Java 7 Diamond Operation in method call

Question

This is kind of a follow up question on the discussion:

Why doesn't the diamond operator work within a addAll() call in Java 7?

From the Java Tutorial,

http://docs.oracle.com/javase/tutorial/java/generics/gentypeinference.html

Note that the diamond often works in method calls; however, for greater clarity, it is suggested that you use the diamond primarily to initialize a variable where it is declared

So, I am a bit confused about the first line. When does diamond work in method calls?

A bit more explanation on how diamond operator works can be found here:

http://www.angelikalanger.com/GenericsFAQ/FAQSections/TechnicalDetails.html#What%20is%20type%20argument%20inference%20for%20constructors?

And from this, I have tried the following, which works fine:

Give that I have:

private static class Box<T>{
    public Box(T t){}
}
static void f(Box<Integer> box){}

a call like the following compiles fine:

f(new Box<>(new Integer(10)));

The type parameter in invoking the constructor in the method call of f() above is inferred from the argument to the constructor (i.e. Integer).

So is this what is meant when the tutorial says

Note that the diamond often works in method calls

If not, can anyone kind enough to provide an example where diamond works in method call?

Answer 1

I don’t think that it is worth thinking about when it works and when not. The compiler will tell you and thus you have to rewrite what’s not working.

There is not a real rationale behind it; it’s more like the developers have put the current limitations of the actual compiler’s implementation at a specific time into the specification and told us: that’s how it has to be.

Java 8 lifts a lot of these limitations without the hell freezing over. E.g.

Arrays.asList("foo", "bar").addAll(new ArrayList<>());

compiles with Java 8 without any error. And, why not?

Answer 2

It's not really about method invocation. The standalone statement

new Box<>(new Integer(10));

also compiles. There are enough information to infer T for Box (i.e. from the Integer argument)

On the other hand, this doesn't compile

new ArrayList<>();

There's no way to know what kind of list is desired.

Collection<String> strings = new ArrayList<>();

this works because inference is helped by the target type Collection<String>

Answer 3

So is this what is meant when the tutorial says

I think yes though there are a couple of gotchas when it comes to <> operators.
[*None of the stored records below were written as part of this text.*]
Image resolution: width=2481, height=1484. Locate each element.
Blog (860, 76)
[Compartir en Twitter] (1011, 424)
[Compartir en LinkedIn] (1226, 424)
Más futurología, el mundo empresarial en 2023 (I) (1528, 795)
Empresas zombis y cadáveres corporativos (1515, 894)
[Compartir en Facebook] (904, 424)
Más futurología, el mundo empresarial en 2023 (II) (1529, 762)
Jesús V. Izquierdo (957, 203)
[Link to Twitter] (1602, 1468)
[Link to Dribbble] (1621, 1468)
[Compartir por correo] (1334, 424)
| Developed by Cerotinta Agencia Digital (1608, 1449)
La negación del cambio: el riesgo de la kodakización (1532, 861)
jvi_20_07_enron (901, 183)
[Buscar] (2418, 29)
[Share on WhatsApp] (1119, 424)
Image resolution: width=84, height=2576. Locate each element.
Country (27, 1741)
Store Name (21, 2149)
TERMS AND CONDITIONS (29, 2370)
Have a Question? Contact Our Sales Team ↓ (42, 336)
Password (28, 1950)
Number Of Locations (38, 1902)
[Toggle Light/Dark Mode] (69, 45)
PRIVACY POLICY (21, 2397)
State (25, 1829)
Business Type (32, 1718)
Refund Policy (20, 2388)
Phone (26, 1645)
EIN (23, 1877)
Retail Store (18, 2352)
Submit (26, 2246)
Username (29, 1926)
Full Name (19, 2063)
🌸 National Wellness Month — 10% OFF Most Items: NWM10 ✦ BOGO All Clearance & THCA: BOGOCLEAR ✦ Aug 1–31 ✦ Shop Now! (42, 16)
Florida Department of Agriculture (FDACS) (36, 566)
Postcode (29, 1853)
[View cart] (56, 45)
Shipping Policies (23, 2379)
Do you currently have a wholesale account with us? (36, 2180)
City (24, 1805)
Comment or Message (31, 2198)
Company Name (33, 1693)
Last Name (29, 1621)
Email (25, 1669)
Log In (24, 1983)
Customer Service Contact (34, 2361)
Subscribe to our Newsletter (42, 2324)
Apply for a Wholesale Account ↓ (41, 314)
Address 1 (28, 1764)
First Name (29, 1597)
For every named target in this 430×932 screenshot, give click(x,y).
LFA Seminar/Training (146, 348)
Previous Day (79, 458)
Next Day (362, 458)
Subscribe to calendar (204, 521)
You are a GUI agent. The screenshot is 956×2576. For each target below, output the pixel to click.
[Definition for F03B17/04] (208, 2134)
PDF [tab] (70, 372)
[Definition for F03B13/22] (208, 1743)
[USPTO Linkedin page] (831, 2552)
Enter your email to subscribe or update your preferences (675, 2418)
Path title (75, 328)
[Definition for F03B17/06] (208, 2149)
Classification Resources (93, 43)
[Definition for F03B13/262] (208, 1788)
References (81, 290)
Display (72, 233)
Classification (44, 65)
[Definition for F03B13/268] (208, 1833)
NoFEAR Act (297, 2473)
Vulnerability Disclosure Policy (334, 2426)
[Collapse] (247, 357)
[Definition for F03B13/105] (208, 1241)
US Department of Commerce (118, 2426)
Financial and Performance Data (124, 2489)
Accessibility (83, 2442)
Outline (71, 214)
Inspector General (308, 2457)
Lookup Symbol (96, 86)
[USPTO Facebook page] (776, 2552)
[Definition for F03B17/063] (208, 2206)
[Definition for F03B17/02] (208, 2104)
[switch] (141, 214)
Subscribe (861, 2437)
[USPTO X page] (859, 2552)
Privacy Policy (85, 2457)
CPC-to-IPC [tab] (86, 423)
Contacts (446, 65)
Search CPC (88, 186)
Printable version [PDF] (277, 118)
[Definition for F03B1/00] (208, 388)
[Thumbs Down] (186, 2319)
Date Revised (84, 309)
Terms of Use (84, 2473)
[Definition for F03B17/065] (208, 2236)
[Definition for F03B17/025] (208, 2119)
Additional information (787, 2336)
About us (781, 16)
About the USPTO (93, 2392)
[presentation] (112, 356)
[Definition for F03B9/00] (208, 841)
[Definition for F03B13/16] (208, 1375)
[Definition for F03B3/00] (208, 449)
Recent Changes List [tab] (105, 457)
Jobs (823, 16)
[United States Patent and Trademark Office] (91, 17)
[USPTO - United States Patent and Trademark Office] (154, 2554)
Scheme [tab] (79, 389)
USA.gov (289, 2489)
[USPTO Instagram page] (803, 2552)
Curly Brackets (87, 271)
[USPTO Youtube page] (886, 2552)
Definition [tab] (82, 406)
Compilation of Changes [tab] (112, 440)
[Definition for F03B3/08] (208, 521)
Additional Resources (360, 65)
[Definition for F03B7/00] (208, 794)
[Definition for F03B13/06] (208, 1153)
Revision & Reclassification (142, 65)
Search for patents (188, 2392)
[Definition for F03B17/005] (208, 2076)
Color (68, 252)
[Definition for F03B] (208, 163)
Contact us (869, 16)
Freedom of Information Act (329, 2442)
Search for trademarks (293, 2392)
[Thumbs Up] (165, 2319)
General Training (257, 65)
In your case, Box instantiation is a non-issue given that the type can be trivially inferred using the constructor argument. Try changing the constructor to "not" take in an Integer or T and see how the invocation fails.

class BadBox<T> {

    private T t;

    public BadBox(){}    

    public void setT(T t) {
        this.t = t;
    }

    static void f(BadBox<Integer> box){}

    public static void main(final String[] args) {
        f(new BadBox<>());  //fails, should have worked ideally
    }    
}

Similarly, have a look at this class:

class Testi<R> {    
    public void doIt(Set<? extends R> sets) {
    }

    public static void main(final String[] args) {
            // works since type inference is now possible
        new Testi<CharSequence>().doIt(new HashSet<>(Arrays.asList("a")));

            // fails; nothing which can help with type inference
        new Testi<CharSequence>().doIt(new HashSet<>();
    }       
}

Similarly, the problem in your linked question (regarding addAll) can be simply solved by helping out the compiler a bit as follows:

List<String> list = new ArrayList<>();
list.add("A");

// works now! use only if you love diamond operator ;)
list.addAll(new ArrayList<>(Arrays.asList(new String[0])));
// or the old-school way
list.addAll(new ArrayList<String>()));

Diamond operators also seem to break when it comes to implementing anonymous classes as follows:

final String[] strings = { "a", "b", "c" };
Arrays.sort(strings, new Comparator<>() {
    @Override
    public int compare(String o1, String o2) {
        return 0;
    }
});

Fortunately, in this case, the compiler is pretty explicit in mentioning that <> doesn't/won't work with anonymous classes.